John McCain doesn’t seem to want Trump at his funeral

Impact

Sen. John McCain (R-Ariz.) appears to be giving the thumbs-down on President Donald Trump attending his funeral.

According to the New York Times on Saturday, members of the ailing maverick’s inner circle “have informed the White House that their current plan for his funeral is for Vice President Mike Pence to attend the service to be held in Washington’s National Cathedral but not President Trump.”

The report comes as McCain — who was diagnosed with an aggressive form of brain cancer in July 2017 — appears to be in worsening health. He has been increasingly frail in recent months, according to reports, and was admitted to the Mayo Clinic in Phoenix in April for surgery to treat “intestinal infection related to diverticulitis.” On Friday, his daughter — the commentator Meghan McCain — tweeted that she would be taking a brief leave from the View and would be “going home to Arizona to be with my family.”

“Thank you all again for your prayers, patience, understanding and compassion during this time,” she tweeted. “It means the world to me and my entire family.”

The elder McCain, 81, has had a tumultuous relationship with Trump, who infamously mocked his military service during the campaign.

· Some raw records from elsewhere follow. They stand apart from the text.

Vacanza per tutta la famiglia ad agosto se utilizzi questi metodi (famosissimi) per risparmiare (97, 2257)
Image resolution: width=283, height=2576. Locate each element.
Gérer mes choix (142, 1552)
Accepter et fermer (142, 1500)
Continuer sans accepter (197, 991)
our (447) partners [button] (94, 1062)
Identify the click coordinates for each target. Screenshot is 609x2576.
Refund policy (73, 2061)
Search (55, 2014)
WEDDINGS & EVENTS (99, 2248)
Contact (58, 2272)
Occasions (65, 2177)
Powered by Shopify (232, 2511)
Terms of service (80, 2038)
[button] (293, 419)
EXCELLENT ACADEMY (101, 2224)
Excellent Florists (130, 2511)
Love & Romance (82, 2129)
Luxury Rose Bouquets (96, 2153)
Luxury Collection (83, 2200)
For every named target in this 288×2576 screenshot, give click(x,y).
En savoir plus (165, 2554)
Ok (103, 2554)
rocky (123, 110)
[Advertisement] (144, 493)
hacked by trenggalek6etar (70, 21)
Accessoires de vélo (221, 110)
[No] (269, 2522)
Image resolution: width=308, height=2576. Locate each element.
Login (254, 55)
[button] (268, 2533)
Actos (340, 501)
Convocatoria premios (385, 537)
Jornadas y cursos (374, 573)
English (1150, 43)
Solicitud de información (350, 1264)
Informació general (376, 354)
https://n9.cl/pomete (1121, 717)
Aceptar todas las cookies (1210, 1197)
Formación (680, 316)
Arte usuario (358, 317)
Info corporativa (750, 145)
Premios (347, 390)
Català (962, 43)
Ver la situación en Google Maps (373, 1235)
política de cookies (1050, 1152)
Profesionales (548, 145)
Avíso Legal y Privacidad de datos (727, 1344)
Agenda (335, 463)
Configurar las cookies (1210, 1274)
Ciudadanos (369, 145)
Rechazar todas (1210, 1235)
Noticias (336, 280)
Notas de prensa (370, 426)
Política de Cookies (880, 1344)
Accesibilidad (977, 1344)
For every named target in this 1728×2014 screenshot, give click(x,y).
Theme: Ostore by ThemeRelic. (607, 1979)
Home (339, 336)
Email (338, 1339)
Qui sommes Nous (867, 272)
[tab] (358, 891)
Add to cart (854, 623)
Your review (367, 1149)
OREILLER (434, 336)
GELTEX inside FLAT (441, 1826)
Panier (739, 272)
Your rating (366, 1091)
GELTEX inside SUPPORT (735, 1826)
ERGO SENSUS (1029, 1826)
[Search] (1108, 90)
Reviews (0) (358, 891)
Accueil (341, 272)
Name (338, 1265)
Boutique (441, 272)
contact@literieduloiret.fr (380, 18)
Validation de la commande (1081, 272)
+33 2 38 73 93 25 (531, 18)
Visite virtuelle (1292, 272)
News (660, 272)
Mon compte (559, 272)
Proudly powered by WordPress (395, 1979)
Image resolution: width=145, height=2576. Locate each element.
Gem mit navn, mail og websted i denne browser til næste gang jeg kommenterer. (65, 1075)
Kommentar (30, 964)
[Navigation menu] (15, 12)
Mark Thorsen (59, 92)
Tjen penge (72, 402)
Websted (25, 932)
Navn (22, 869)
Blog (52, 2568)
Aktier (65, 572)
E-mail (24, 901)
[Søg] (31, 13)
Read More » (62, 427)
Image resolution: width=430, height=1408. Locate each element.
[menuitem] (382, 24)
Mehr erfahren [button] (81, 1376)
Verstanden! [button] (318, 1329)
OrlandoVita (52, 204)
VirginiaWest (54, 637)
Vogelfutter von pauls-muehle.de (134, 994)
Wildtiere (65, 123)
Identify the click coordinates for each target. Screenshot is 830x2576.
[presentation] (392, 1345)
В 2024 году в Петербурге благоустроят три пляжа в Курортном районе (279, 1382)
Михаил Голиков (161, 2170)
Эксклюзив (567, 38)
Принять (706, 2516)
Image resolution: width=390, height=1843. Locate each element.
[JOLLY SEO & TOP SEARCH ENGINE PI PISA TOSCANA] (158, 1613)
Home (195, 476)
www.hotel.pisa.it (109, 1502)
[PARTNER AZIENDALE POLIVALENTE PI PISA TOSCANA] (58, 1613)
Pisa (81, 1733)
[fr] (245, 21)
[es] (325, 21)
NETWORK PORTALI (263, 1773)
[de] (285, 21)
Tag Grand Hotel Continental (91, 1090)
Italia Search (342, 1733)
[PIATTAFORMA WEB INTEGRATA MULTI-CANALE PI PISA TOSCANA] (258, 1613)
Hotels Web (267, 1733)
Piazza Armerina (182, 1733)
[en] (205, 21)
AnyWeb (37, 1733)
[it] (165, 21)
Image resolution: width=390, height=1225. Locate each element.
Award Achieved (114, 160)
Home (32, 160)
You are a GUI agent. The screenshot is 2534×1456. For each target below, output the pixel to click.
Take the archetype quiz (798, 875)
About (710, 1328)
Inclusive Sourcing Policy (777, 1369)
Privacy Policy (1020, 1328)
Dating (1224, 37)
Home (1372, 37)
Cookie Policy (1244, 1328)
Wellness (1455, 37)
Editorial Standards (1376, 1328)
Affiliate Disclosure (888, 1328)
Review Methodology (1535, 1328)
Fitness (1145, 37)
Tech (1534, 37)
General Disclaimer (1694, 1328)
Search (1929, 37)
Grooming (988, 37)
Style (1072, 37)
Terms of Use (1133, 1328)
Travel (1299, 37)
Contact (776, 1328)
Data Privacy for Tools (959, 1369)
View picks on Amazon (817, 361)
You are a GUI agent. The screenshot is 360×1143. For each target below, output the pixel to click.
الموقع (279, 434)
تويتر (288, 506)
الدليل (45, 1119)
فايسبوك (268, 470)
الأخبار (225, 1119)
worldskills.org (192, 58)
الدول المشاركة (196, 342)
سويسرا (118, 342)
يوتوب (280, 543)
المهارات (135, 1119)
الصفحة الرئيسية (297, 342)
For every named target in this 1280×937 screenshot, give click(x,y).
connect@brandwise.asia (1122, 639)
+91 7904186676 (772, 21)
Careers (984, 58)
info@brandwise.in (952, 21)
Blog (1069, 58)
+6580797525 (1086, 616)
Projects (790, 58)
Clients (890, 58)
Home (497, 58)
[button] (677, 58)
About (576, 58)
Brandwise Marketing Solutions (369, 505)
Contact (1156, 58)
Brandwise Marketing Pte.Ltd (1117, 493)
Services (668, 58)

“He’s a war hero because he was captured,” Trump said in an appearance at the Family Leadership Summit in 2015. “I like people who weren’t captured.”

Trump has also bashed McCain for his July 2017 vote against the Republicans’ “skinny repeal” of the Affordable Care Act — which he delivered in a dramatic thumbs-down vote late in the night, killing the Senate Republicans’ bill.

“John McCain never had any intention of voting for this Bill, which his Governor loves,” Trump tweeted in September. “Let Arizona down!”

McCain, for his part, has frequently called out the president, and apparently makes his case against Trump and his vision of America in his final memoir, which comes out later this month.

As the Times notes, McCain’s controversial choice of Sarah Palin to be his running mate in 2008 is believed by some to have helped lay the groundwork for Trump’s rise to power. In his memoir and an accompanying documentary, according to the Times, he expresses regret for having chosen the ex-Alaska governor instead of Joseph Lieberman — the Connecticut independent who served as Al Gore’s running mate in 2000 and is one of McCain’s closest friends.

McCain’s would not be the only funeral of a high-profile political figure to be skipped by Trump; in April, Melania Trump attended former first lady Barbara Bush’s funeral in the president’s absence. Trump golfed at his Mar-a-Lago resort instead to “avoid disruptions due to added security, and out of respect for the Bush Family and friends attending the service.”

McCain is “still in the fight,” the Times reported Saturday, but prominent friends from the political world have been visiting with him in recent weeks, “telling him they love him, how much he has meant to them — and together they are taking care of unfinished business.”

Former Vice President Joe Biden, a friend of the senator’s, visited him last week, talking with the larger-than-life Republican outside on the deck of his Arizona ranch.

“I wanted to let him know how much I love him and how much he matters to me and how much I admire his integrity and his courage,” Biden told the Times. “I wanted to see my friend.”